Collected data:
• • • •

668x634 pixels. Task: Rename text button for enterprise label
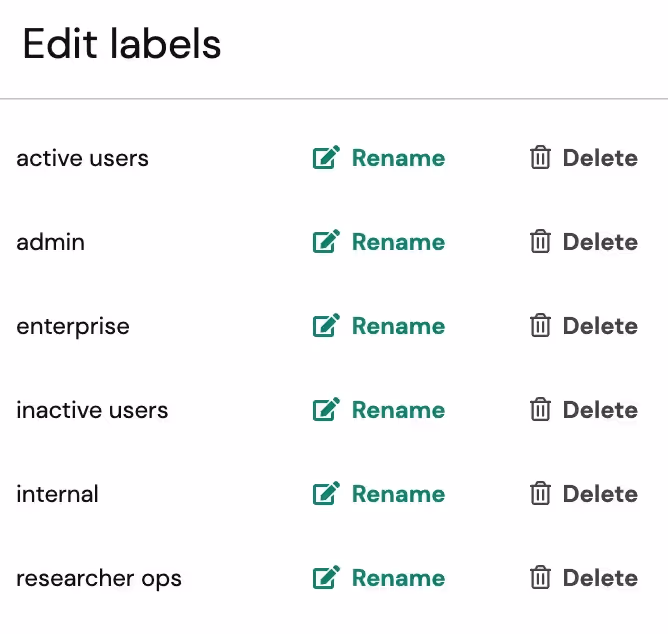[398, 326]
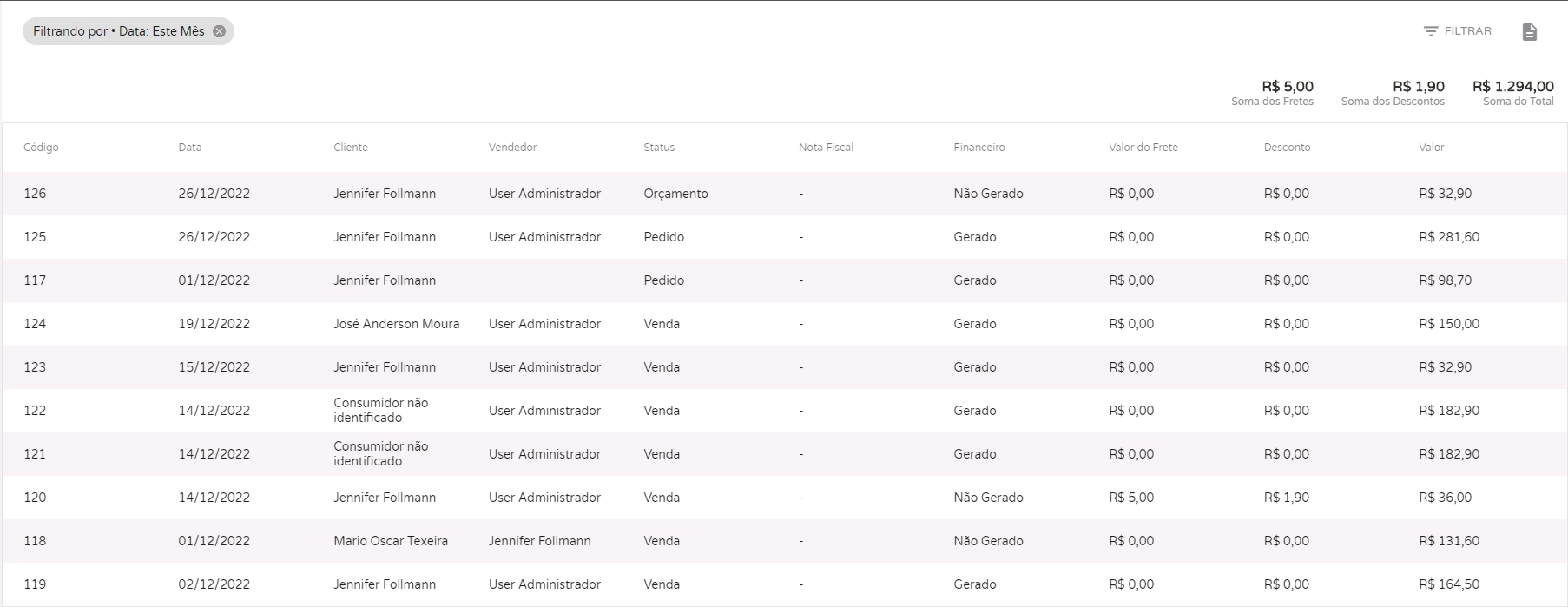The image size is (1568, 607).
Task: Click the export document icon
Action: [x=1529, y=32]
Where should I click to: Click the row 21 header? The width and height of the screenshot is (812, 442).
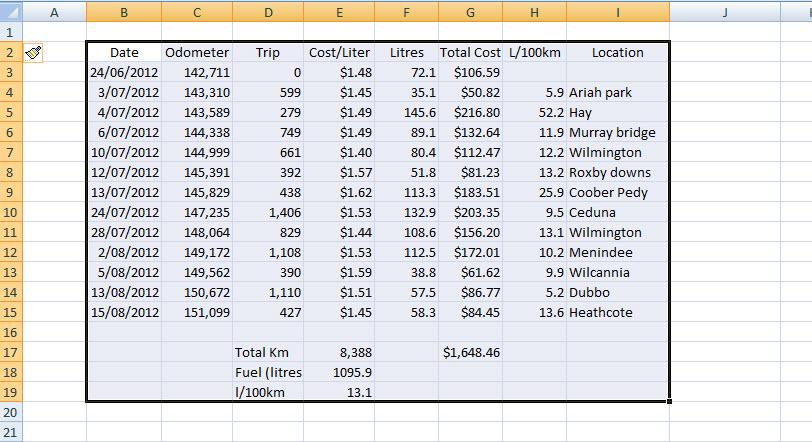pos(11,432)
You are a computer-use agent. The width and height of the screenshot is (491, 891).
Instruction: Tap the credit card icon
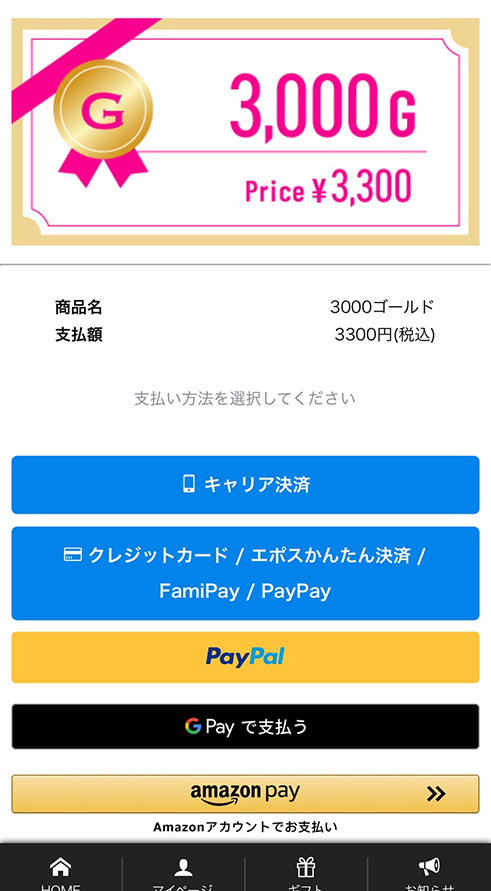[x=73, y=555]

• • • •

Goal of the exercise
Could you repeat each line above exactly as written? Omit the pictures.

Response area
668x634 pixels. Task: Rename text button for enterprise label
[398, 326]
The image size is (1568, 607).
Task: Click the export document icon
Action: [x=1529, y=32]
Where should I click to: Click the row 21 header? The width and height of the screenshot is (812, 442).
pos(11,432)
You are a computer-use agent. The width and height of the screenshot is (491, 891).
Instruction: Tap the credit card icon
[x=73, y=555]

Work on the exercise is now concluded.